Mesmer was a doctor, and he thought he had found a way to cure some kinds of illnesses without nostrum or knife—considering the state of medicine at the time, a very good way to go about it. It rested on what he called “animal magnetism.” If he made certain mysterious passes with his hands near a subject’s head, and then commanded the subject to do certain things, the subject would do them. Even if they were quite strange. Even if what he was told to do was to get well. Even when, you would think, they would normally be impossible. He could command the subject to go rigid, and get him stiff as a board. He could command the subject to feel no pain. Then he could pinch him, poke him, even burn him.

All that was well reported, and seemed to be objectively true. The patients said it was true. Observers said it was true. Dr. Mesmer himself said it was tfue. He then went on to say he knew why it was true. He said there was a magnetic fluid—he even allowed it to be called a “mesmeric fluid”—which surrounds everyone, and the passage of the hands through the fluid rearranges it to change the state of animal magnetism in the subject, thus producing the effects described.

That’s where he made his mistake, because scientists then went looking for the fluid. There isn’t any. It doesn’t exist.

Denials and objections flew, and continued to fly for more than two centuries, but, whatever you called it, the thing did just what Mesmer had claimed for it. Even more. People had their teeth filled under hypnotic commands to feel no pain, and got up from the dentist’s chair smiling and grateful. Women had babies with no other anesthesia, and laughed and chattered through the delivery.

There were, to be sure, a few little anomalies.

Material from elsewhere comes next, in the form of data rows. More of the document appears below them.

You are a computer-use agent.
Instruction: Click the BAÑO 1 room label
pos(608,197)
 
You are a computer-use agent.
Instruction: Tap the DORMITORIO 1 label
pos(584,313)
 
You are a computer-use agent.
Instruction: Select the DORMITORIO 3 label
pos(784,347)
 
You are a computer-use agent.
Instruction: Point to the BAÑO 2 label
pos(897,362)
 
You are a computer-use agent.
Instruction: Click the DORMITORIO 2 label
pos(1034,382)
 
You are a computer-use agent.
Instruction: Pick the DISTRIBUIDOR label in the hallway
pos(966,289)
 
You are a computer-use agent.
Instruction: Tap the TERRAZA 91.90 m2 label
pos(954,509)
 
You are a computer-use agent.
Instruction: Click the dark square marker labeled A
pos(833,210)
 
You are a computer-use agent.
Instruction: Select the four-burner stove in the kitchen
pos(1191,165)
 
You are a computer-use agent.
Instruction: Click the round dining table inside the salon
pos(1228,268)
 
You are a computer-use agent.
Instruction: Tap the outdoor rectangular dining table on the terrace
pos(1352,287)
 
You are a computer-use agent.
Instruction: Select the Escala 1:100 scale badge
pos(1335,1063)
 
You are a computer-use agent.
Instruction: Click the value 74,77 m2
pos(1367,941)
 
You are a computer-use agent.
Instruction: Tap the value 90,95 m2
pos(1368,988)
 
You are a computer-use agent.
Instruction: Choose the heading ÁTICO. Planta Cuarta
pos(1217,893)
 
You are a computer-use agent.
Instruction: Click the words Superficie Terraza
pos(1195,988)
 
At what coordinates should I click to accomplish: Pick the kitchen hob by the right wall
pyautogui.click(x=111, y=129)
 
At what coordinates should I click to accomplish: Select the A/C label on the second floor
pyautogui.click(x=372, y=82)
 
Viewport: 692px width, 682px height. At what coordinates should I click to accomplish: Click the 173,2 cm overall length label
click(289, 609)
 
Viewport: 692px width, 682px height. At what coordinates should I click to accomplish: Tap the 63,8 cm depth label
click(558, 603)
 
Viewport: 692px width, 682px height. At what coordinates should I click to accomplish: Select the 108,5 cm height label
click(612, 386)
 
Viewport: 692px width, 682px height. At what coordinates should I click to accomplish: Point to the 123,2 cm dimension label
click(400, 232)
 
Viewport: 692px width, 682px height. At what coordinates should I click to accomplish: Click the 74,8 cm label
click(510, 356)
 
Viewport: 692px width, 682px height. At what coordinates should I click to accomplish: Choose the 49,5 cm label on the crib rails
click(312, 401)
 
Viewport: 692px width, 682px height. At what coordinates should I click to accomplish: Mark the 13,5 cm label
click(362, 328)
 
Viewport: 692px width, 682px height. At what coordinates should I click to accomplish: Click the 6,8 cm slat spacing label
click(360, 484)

As electronic technology began to invade medical, experimenters reported some puzzling results. If they measured the electrical potential of the nerves affected, no matter how comfortable the subject said he was, those nerves were twanging. And if they got the subject into automatic writing, his mouth might say, “Gee, no, that doesn’t hurt,” but his hand would be scribbling, “Liar.”

And all that was very interesting, Hake thought when he had finished, but what did it mean? If it had anything to do with his behavior, or Leota’s, or the Team’s, he could not detect the relationship.

He realized his feet were getting cold. He put his slippers on and padded into the bathroom to make himself a glass of instant coffee. While he was waiting for the water to run hot he peered at himself in the mirror, absently aware that the nose looked almost human and the bruises were beginning to fade, half listening to the whir of the ventilator and the diffident gurgle of the john, his mind full of hypnotism.

He now knew more than he had ever wanted to know about the subject, but not the thing that would clarify the world for him. Maybe he was looking in the wrong place? Maybe he should have been reading Trilby instead of listening to Art’s tapes?

And tardily he realized that the toilet was still running. Not only that, but splashing and gurgling louder than ever.

“Oh, cripes,” he said out loud. He had forgotten to check for messages.

He pressed his thumb onto the pattern-recognizing moire of the flush lever, and Curmudgeon’s voice snarled gloatingly, “Got yourself in the soup again, didn’t you, Hake? Maybe it’ll teach you a lesson. You’re fooling with some dangerous characters, and right now I can’t spare much Team cover for you. So lay low. Stick with that bunch of pagans you call your congregation. Talk about the whooping crane and the sanctity of interpersonal relationships and stay off the hard stuff, you hear me? That’s an order. Do you remember what you’re supposed to say when I give you an order?” There was a tiny beep, and then only the faint whisper of the running tape, waiting.